Introduction Chronic obstructive pulmonary disease (COPD) is the third leading cause of death worldwide that is characterized by progressive loss of alveolar tissue. Endogenous lung stem cells and tissue repair pathways are thought be dysfunctional and their reactivation is a promising therapeutic approach for COPD. Wnt/β-catenin signaling is critical for stem cell function and is reduced in human COPD lungs. We have previously demonstrated that therapeutic Wnt/β-catenin initiated tissue repair in COPD patient-derived lung tissue ex vivo. Recently, we identified an epithelial progenitor population, which were activated by Wnt/β-catenin signaling to form alveolar organoids.

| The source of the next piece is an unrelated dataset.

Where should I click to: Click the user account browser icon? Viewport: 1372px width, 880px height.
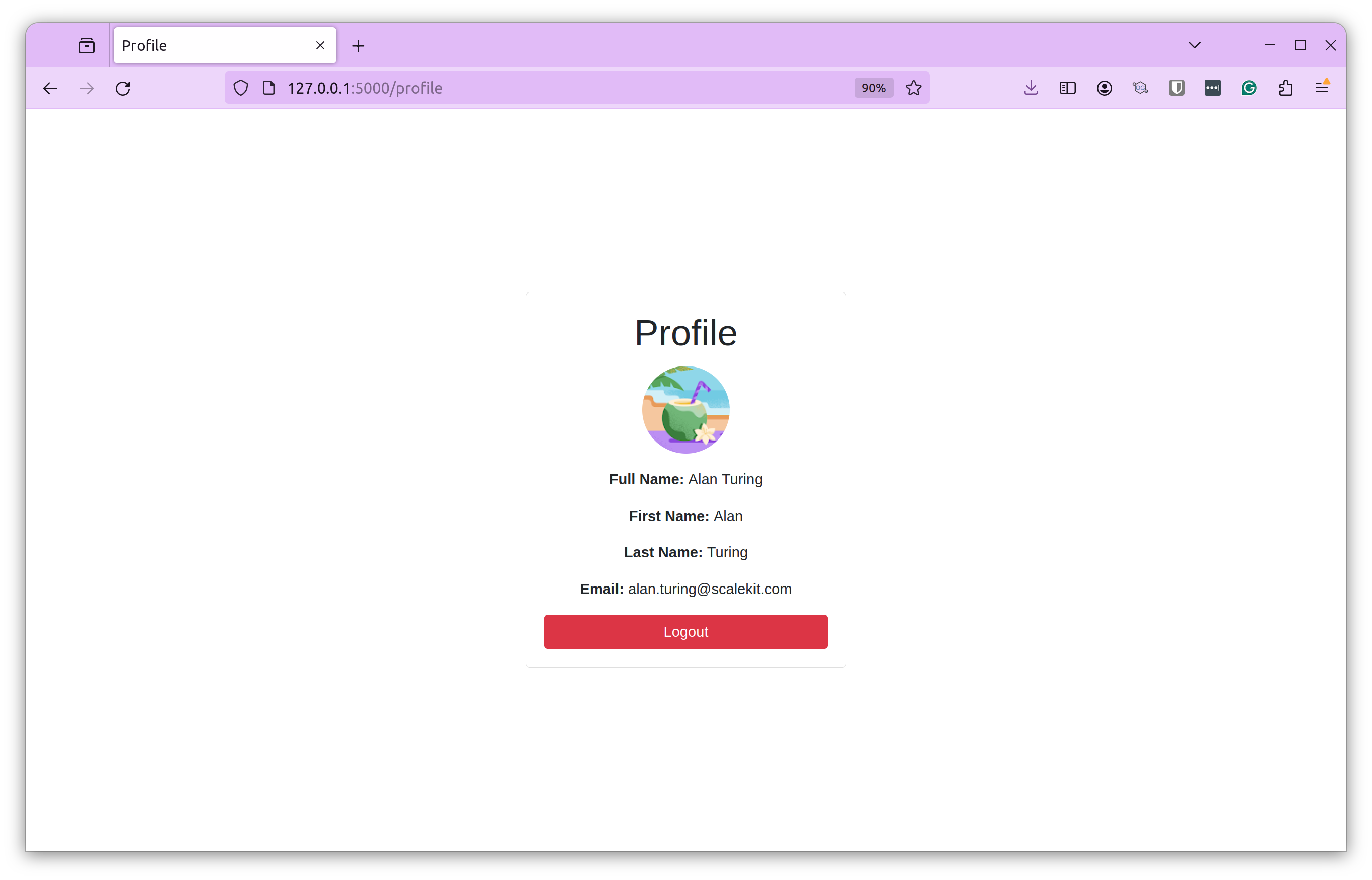tap(1104, 88)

Thus, we hypothesize that club cells represent a novel Wnt-responsive epithelial progenitor for tissue repair in COPD. Methods Single cell RNA sequencing (scRNA seq), organoid assay, fate tracing studies, flow cytometry, immunofluorescence, FACS sorting, porcine pancreatic elastase (PPE) induced mouse COPD model. Results First, using scRNA seq, we identified club cells as the major progenitor cells in the Wnt-responsive epithelial progenitor cell population. Further, we perform fate tracing studies using a Scgb1a1Cre-ERT;Rosa-Tomato;TCF/Lef:H2B-GFP mouse line combined with lung organoid assays to further demonstrate that activation of the Wnt/β-catenin signaling using the GSK3β inhibitor CHIR9920 increased the number of alveolar organoids formed by club cells. Finally, in a PPE-induced mouse COPD model, we identified an impaired organoid forming capacity of club cells, which could be restored by activation of the Wnt/β-catenin signaling. Conclusion Our study reveals a novel mechanism of club cell activation by Wnt/β-catenin signaling in COPD.